# ABOUT THIS EXERCISE:
Give the number of lines in the records below that hold "computer"; nothing else is needed.
START DATA SUPPLIED
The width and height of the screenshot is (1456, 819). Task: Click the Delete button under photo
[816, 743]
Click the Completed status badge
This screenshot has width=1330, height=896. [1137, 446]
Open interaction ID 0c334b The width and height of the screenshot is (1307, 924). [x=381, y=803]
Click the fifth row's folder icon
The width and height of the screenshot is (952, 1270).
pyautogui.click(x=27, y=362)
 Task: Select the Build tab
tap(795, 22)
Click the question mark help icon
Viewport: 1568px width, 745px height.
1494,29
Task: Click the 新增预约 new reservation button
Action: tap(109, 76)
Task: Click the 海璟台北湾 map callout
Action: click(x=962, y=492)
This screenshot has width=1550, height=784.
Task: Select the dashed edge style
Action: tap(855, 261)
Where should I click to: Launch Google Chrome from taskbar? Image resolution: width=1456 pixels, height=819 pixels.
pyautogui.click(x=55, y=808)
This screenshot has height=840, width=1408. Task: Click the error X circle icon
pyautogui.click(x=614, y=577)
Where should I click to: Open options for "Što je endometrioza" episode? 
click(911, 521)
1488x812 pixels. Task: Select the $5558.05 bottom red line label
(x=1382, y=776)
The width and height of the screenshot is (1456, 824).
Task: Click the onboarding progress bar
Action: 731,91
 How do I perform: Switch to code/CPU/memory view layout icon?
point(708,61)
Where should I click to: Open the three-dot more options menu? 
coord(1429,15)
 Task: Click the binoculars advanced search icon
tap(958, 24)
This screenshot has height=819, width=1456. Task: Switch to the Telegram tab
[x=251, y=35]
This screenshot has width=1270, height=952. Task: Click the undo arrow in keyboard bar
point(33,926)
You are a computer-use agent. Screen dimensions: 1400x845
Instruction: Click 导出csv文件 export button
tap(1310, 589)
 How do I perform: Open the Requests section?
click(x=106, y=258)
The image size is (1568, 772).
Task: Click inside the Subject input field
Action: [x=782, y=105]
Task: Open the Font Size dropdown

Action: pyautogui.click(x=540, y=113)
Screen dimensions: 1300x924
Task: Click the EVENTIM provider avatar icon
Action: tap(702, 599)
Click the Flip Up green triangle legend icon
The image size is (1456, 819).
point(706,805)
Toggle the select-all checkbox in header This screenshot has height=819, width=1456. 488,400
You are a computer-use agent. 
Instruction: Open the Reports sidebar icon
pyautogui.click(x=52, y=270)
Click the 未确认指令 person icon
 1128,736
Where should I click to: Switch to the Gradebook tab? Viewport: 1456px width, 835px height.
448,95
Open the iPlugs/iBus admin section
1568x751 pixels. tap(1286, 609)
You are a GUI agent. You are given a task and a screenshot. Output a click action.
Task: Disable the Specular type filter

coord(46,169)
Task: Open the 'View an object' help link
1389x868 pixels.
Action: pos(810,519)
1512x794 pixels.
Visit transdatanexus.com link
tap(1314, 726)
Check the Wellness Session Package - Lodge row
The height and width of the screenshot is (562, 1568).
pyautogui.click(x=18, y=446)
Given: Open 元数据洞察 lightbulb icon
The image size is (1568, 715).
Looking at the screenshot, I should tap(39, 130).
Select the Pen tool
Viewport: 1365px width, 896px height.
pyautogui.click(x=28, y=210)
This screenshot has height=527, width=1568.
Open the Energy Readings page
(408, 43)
END DATA SUPPLIED
# SOLVED EXERCISE:
2